══ DATA FOR THIS EXERCISE

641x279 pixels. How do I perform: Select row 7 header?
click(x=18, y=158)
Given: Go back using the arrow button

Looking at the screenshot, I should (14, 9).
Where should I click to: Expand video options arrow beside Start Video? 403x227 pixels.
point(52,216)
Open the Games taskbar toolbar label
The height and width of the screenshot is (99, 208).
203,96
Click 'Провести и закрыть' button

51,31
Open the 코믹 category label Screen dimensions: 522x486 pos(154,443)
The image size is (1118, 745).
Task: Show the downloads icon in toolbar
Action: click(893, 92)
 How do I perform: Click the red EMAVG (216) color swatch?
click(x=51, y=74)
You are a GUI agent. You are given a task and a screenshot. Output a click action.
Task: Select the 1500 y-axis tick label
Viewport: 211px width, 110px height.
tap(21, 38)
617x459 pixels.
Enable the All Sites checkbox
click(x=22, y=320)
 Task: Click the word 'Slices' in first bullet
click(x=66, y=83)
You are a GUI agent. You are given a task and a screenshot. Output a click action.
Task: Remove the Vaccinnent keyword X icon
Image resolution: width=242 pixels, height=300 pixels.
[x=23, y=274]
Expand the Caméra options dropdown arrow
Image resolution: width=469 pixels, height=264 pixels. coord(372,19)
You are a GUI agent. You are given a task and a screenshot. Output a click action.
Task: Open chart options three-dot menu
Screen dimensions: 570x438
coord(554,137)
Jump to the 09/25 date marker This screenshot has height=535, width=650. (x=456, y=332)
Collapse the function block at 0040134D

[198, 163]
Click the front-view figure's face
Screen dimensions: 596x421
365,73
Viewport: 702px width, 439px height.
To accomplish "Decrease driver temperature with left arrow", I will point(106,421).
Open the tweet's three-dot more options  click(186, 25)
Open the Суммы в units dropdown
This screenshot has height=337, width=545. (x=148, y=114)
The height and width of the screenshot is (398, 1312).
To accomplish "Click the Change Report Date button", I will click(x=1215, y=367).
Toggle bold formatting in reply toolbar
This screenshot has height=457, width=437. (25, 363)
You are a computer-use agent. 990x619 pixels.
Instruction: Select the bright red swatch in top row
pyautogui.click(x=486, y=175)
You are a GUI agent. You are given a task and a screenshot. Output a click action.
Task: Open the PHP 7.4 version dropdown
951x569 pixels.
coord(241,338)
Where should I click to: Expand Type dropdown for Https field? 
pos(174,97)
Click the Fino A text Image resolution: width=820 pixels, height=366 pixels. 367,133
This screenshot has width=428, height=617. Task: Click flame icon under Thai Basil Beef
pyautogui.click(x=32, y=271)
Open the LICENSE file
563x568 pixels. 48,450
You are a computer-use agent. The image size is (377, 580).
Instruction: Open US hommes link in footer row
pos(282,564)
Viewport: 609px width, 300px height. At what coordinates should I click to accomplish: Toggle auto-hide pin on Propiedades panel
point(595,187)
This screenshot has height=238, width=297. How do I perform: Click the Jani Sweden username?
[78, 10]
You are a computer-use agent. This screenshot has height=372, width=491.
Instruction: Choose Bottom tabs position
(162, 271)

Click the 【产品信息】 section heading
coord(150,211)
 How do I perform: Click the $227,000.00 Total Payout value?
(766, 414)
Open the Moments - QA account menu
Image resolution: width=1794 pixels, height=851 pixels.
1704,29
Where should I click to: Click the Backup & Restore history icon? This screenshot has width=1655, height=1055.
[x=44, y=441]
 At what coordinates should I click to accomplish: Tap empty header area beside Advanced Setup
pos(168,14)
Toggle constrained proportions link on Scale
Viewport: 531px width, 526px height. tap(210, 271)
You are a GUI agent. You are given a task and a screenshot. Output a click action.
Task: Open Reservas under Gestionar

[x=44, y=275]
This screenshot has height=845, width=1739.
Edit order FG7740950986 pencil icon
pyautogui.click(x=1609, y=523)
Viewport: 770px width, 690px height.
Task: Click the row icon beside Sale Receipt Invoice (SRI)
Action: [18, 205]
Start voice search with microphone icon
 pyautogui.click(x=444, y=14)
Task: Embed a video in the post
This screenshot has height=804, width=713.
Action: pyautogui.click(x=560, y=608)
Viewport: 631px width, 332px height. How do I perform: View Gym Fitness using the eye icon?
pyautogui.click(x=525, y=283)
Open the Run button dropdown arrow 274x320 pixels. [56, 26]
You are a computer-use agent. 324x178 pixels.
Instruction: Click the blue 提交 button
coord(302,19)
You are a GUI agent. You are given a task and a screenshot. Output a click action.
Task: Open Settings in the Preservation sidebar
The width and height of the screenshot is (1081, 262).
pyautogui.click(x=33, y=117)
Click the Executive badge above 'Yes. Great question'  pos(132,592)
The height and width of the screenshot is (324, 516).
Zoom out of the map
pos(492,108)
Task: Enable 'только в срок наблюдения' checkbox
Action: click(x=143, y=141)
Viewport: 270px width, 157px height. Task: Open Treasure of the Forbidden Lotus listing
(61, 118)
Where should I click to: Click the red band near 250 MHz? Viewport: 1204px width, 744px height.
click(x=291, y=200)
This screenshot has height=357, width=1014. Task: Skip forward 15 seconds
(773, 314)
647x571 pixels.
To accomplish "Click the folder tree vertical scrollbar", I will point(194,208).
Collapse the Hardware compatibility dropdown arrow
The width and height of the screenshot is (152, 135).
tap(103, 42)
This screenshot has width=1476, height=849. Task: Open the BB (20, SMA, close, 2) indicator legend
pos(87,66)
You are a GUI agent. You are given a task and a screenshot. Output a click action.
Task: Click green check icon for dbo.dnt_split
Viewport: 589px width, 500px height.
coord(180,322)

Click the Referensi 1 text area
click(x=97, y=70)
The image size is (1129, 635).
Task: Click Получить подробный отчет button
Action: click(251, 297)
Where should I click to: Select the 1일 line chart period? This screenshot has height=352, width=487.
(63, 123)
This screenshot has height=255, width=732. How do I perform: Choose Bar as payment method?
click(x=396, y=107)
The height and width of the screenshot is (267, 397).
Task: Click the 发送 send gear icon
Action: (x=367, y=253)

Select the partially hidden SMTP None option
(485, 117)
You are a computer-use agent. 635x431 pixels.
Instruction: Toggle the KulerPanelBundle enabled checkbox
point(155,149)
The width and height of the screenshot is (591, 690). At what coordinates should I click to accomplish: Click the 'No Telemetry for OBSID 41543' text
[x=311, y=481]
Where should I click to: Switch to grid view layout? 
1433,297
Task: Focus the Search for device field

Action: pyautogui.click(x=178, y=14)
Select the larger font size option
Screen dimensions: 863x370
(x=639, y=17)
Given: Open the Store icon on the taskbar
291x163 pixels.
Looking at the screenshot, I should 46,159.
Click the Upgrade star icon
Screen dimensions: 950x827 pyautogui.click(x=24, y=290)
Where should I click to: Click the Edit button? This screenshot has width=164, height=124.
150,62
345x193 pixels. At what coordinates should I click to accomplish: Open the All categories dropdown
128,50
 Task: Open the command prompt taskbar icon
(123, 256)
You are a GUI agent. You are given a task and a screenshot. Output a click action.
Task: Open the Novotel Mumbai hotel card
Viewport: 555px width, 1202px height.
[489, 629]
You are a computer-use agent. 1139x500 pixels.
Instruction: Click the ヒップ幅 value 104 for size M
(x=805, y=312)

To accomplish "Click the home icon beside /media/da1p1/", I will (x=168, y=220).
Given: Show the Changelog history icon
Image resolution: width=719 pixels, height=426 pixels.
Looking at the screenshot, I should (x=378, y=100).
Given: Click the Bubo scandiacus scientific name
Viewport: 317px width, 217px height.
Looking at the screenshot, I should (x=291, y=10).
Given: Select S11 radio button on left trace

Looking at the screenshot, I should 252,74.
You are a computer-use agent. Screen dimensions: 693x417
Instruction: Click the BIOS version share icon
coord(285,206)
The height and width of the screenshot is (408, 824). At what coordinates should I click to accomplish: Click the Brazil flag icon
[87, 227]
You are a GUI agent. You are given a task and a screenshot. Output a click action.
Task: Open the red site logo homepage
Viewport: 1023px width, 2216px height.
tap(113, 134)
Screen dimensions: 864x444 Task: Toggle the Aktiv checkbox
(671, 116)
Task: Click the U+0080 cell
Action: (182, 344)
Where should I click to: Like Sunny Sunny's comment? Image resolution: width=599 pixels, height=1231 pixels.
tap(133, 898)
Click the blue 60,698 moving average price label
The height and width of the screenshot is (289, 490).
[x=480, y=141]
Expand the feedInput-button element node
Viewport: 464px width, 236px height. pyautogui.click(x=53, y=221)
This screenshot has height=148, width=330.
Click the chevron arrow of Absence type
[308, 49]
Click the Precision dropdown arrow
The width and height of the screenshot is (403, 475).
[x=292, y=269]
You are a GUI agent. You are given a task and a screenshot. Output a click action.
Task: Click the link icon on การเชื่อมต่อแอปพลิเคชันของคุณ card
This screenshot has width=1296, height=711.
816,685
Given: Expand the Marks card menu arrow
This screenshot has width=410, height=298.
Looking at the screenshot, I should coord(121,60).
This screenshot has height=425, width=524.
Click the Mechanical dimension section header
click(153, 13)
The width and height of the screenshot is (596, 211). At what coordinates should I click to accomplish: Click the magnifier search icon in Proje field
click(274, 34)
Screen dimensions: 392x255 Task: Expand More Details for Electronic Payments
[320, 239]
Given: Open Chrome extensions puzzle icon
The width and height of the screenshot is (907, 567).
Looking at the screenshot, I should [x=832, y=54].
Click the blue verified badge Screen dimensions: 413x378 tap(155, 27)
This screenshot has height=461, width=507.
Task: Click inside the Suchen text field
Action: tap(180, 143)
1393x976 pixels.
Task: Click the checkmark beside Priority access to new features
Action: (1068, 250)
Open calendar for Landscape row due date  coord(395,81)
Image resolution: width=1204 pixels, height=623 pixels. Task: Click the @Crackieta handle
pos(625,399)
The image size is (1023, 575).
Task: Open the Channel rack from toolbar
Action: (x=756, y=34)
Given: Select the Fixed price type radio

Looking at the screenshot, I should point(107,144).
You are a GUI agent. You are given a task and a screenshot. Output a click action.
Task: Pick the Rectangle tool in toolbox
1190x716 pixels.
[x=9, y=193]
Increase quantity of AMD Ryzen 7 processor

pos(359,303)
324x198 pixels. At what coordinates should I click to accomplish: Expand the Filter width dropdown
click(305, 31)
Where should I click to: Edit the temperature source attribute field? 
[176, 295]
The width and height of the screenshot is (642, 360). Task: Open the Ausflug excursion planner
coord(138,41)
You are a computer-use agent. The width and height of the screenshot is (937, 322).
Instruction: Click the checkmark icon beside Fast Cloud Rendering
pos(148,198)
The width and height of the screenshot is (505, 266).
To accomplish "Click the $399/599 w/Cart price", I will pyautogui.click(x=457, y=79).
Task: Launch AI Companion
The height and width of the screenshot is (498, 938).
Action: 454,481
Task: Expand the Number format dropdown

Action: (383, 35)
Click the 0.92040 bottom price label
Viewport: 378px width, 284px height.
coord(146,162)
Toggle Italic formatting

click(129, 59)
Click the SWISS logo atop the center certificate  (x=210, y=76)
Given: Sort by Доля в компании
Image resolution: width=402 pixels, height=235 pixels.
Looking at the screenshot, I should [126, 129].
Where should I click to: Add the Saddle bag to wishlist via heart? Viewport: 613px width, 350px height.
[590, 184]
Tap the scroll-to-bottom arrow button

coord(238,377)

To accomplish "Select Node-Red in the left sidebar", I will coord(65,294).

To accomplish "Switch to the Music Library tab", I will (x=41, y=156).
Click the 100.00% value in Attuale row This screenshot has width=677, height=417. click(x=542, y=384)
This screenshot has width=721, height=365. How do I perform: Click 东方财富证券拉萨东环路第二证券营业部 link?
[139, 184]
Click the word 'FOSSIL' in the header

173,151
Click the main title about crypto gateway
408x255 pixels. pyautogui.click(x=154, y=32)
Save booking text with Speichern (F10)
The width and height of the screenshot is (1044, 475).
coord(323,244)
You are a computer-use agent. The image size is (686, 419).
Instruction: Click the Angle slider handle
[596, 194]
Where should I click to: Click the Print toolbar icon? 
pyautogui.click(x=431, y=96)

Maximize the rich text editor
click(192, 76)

════

WHAT TO DO -
Return each line in the records that holds the string "logo".

RESPONSE -
Task: Open the red site logo homepage
Click the SWISS logo atop the center certificate  (x=210, y=76)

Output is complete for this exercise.